Now, it is obvious that it is in Microsoft corporate’s interests to convince others of this, but at its heart, this is a line in the sand. Microsoft is asking the world to embrace more open data in order to create a better society.
This is all about the benefits to our greater business, not just in the present, but for the future. We believe racing would enjoy greater participation from wagering customers by offering free, basic past performances, and free, raw data feeds for analysis by those considering investing in racing’s wagering markets if such data were readily available. Other benefits are likely too.
This can also be about the welfare of horses, about improving our world’s understanding of horses and the meticulous efforts to breed even better, stronger future generations. Be it heart-rate monitoring, recovery rates, stride length, morning workout timing and much, much more, our sport is so desperately in need of investment to uplift its technological base to a modern level. This should help customer confidence, owner participation and more.
The “data divide” Microsoft references is, in horse racing, much more like a data canyon, with a monumental gap between our sport and not just the rest of the sporting world, but the business world too. Racing is ripe for investment, provided we can meet other challenges too – proper pricing, bolstered integrity measures, modern marketing and so much more. Our issues cannot be boiled down to prioritize only one topic above any other – it needs concurrent improvement.

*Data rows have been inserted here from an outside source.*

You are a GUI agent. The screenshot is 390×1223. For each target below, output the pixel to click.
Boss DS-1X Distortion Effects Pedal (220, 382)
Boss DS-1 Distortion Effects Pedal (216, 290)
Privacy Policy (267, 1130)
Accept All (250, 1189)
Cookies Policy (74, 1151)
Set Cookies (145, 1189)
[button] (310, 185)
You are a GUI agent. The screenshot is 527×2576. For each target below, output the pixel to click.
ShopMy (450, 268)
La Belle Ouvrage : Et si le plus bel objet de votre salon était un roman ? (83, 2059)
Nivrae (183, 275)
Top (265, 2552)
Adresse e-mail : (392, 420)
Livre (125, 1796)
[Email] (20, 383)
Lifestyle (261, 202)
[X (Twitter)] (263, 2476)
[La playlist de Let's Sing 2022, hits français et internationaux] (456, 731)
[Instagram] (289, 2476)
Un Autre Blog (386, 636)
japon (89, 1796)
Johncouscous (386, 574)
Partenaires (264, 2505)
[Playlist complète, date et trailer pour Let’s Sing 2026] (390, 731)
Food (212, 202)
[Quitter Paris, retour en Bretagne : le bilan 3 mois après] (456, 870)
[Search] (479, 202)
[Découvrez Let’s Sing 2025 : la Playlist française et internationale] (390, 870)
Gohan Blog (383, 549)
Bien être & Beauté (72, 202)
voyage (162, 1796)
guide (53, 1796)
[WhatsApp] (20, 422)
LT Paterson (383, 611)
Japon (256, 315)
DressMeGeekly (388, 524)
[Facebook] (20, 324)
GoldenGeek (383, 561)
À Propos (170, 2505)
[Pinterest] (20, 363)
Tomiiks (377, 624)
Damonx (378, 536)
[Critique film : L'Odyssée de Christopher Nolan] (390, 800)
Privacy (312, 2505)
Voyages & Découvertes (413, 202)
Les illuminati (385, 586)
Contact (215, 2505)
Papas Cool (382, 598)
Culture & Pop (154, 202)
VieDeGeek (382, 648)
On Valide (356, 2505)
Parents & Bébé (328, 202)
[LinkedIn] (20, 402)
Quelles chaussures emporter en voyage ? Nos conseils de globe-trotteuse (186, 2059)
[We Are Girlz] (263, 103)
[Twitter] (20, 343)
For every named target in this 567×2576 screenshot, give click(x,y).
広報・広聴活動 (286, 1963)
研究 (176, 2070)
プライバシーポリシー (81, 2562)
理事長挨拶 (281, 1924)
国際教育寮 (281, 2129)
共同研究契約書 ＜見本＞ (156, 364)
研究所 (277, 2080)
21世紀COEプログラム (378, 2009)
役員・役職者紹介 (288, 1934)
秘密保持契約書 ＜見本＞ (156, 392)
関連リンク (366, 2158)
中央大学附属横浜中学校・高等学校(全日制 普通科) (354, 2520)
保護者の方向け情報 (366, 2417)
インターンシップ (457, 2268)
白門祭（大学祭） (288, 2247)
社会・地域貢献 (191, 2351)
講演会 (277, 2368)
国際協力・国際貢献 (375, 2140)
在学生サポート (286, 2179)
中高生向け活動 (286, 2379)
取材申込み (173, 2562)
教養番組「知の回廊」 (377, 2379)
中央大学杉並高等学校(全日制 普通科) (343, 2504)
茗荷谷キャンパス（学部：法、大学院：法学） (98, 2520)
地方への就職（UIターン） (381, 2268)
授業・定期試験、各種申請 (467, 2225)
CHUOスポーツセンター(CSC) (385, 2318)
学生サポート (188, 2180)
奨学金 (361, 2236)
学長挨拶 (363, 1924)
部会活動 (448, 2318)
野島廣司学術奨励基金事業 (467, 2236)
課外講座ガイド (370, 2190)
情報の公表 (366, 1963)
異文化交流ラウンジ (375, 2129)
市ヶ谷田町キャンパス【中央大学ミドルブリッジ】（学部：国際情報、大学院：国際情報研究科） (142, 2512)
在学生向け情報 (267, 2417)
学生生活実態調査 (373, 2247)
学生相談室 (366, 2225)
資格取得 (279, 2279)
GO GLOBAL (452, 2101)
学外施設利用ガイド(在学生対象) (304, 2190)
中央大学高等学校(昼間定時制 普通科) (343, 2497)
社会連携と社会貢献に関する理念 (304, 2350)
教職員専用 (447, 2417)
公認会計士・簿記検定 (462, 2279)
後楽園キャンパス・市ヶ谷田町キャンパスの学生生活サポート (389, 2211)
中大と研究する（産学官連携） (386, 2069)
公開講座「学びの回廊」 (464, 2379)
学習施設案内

Horse racing is still big business, and if our future is to look better than our overall past and present, then meaningful refurbishment must commence. Churchill Downs Incorporated’s annual report, also out about two weeks ago, offers insight to the financials of operating a racing and wagering business in an industry that is otherwise fairly opaque.
CDI’s online wagering business generated $290 million in revenue from 2019, led predominantly by TwinSpires, whose live and simulcast racing operations yielded $277 million of that net revenue figure. Operating expenses for its overall online wagering business were $206 million, with CDI reporting that their overall online wagering business’s adjusted earnings before interest, taxes, depreciation and amortization (adjusted EBITDA) came in at $66.3 million.
Sitting on a base of roughly $11 billion in annual wagering, where is racing’s greater plan to get to $15-20 billion in five years, $40-50 billion in 10 years? The impact to prize money is clear – purses should be at $1.5 billion in five years and $3-4 billion in 10. Not only does such a plan not exist at the moment, but one has never existed.
Despite many negative metrics that exist and have been oft recited in this weekly feature, there is hope for racing, but we need significant renovations to many different elements of the industry, combined with significant investment. The impetus to change amongst many of the sport’s optional financial participants – owners– is growing. The desire to benefit from change amongst the sport’s other major segment of optional financial participants – horseplayers – has never been greater.
It should make for an interesting future.